How to talk to conspiracy theorists and still be kind - WillDaSilva
https://www.technologyreview.com/2020/07/15/1004950/how-to-talk-to-conspiracy-theorists-and-still-be-kind/
======
AndrewBissell
In roughly five years, I went from reading _Skeptic_ magazine to believing the
CIA killed JFK and traffics drugs into the U.S. to support its black
operations, MKULTRA is an ongoing program and had a hand in creating the
Manson Family and the Jonestown cult, (rogue elements in) the U.S. government
at the very least had foreknowledge of the 9/11 attacks, and pedophile sex
trafficking networks are commonplace and widely known among the ultra-wealthy
and powerful elite strata of world society.

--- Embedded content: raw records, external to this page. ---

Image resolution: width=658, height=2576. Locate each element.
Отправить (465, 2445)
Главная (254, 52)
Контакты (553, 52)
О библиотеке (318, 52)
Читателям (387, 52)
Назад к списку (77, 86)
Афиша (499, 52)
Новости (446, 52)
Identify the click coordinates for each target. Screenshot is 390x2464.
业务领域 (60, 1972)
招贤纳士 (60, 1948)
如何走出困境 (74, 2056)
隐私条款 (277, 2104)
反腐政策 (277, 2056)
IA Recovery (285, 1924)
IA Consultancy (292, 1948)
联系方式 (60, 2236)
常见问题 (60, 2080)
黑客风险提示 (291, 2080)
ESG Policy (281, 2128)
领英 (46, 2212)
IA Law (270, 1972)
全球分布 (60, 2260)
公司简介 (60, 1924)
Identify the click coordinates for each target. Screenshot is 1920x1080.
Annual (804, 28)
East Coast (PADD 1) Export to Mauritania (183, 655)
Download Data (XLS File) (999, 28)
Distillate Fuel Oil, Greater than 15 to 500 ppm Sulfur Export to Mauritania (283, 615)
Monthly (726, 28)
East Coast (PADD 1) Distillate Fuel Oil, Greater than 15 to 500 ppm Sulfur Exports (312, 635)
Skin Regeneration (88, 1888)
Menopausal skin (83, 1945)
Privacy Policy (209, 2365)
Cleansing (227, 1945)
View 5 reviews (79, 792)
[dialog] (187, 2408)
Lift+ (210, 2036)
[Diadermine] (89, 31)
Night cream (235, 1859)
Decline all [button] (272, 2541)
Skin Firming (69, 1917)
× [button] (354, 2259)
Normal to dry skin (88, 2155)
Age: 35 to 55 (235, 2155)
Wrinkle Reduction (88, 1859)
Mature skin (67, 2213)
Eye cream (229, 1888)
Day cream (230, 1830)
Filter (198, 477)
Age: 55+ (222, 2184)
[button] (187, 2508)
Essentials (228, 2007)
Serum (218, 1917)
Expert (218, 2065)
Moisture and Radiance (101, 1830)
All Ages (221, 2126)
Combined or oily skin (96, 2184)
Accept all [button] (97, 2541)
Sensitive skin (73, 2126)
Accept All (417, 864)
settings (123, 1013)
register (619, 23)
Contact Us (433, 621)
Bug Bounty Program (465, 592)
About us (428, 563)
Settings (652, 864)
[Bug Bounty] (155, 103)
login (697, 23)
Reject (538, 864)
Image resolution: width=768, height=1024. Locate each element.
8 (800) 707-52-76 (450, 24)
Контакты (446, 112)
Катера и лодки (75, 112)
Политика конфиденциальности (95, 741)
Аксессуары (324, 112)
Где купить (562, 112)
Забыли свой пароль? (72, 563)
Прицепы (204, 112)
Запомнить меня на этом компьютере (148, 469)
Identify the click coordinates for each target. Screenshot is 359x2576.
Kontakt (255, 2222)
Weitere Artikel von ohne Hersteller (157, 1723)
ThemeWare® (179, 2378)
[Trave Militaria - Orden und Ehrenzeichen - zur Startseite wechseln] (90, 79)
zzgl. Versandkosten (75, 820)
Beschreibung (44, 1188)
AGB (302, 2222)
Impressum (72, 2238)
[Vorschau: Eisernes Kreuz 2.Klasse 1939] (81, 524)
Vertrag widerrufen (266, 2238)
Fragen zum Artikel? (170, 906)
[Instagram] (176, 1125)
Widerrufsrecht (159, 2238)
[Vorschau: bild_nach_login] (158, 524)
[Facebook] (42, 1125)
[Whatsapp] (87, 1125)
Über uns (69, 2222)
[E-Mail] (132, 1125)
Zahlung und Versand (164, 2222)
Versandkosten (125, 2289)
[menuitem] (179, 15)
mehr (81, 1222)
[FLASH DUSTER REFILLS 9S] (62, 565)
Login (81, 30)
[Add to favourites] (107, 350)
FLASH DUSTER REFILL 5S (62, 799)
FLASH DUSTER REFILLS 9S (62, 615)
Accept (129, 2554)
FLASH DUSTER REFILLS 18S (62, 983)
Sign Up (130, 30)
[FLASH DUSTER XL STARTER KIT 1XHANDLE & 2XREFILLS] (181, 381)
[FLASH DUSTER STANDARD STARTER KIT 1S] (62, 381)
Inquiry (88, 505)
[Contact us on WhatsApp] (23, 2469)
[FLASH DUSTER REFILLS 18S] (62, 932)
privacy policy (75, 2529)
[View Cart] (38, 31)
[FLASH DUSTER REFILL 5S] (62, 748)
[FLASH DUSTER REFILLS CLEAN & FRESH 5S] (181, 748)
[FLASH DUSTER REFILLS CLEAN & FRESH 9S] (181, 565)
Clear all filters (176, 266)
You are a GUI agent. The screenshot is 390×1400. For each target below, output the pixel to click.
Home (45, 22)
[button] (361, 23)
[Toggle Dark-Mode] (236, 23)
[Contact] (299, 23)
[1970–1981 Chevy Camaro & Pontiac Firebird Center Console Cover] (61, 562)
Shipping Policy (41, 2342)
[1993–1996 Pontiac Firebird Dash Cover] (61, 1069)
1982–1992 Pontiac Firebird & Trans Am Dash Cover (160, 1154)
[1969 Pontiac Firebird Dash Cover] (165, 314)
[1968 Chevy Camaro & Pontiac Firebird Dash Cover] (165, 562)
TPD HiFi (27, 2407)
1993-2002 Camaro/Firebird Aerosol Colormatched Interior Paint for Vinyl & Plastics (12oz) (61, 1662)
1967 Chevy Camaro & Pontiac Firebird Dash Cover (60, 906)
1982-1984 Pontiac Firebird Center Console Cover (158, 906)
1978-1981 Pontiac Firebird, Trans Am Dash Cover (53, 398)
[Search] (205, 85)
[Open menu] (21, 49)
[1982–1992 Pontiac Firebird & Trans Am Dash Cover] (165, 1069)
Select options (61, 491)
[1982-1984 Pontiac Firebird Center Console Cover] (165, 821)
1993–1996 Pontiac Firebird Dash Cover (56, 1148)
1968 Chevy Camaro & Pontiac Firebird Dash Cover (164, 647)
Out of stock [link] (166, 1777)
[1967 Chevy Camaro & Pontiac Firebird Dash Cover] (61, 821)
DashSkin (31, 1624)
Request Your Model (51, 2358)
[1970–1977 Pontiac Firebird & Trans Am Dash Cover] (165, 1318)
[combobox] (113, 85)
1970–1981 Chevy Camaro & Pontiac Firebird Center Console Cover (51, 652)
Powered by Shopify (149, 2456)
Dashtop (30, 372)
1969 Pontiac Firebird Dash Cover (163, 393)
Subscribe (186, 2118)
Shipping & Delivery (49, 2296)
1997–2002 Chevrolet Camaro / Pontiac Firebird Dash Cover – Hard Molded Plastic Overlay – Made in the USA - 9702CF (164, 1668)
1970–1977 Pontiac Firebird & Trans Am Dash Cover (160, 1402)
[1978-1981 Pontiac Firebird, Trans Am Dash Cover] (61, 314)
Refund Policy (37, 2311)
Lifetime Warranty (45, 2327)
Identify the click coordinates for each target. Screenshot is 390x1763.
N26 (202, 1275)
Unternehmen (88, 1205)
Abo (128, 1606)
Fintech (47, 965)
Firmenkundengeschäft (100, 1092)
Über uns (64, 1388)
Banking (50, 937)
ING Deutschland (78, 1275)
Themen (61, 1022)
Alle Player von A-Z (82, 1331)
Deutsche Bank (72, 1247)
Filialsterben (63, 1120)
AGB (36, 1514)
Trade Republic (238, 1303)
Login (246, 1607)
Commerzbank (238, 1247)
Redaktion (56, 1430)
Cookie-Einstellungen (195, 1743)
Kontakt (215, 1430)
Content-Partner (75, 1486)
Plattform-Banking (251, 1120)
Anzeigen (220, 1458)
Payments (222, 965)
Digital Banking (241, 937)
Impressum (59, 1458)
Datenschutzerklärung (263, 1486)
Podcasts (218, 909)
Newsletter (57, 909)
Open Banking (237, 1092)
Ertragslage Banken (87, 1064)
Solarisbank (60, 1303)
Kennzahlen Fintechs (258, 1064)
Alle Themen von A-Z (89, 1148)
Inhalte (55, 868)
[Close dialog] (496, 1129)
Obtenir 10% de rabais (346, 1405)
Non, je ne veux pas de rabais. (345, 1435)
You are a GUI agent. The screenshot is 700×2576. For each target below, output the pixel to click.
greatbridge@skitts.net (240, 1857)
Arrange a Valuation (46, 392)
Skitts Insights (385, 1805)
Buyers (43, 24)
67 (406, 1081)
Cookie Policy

This happened because of a consistent, observable and undeniable pattern of
elite impunity and abuse of power, most blatantly exhibited by Epstein's death
in prison (via murder or facilitated suicide), which led me to take a closer
look at the holes in many official narratives we're told to accept in place of
explanations which imply that the ultra wealthy & powerful exist beyond all
law and morality and use whatever means necessary to maintain their grip on
power.

When it comes to these matters people are guessing at the truth with the
limited picture of the facts available to them, and conspirators are actively
poisoning the well by associating good theories with bad ones, so of course
the conspiracy theory world is full of disinfo, misinfo, and just plain
mistaken takes. But until the bluepilled crowd represented by this article
accepts that at the very least _some_ conspiracy theories are true (hell, just
look at the history of things which were dismissed in those terms until
incontrovertible documentary evidence emerged), they'll be fighting a losing
battle.

> It’s a defense mechanism: we’re primed to be suspicious and afraid of things
> that can’t be explained.

That's funny. I see the public's need to dismiss conspiracies with mundane
explanations as a defense mechanism -- especially the really obvious and
undeniable ones like JFK's assassination or Epstein's death. The idea that
conspiracy theories represent some source of psychological comfort is just 180
degrees opposite the truth. It's not easy to admit to oneself that your vote
is in meaningless in an important sense, that the media you've consumed your
whole life is mostly controlled propaganda, and that the avenues to fix these
things are risky and uncertain at best.

------
onecommentman
I much prefer MIT’s earlier article "How to dismiss that ridiculous plate
tectonic theory while smoking a pipe in your office". I think it was published
in the 1940s or 1950s. Popular at the time, as I recall.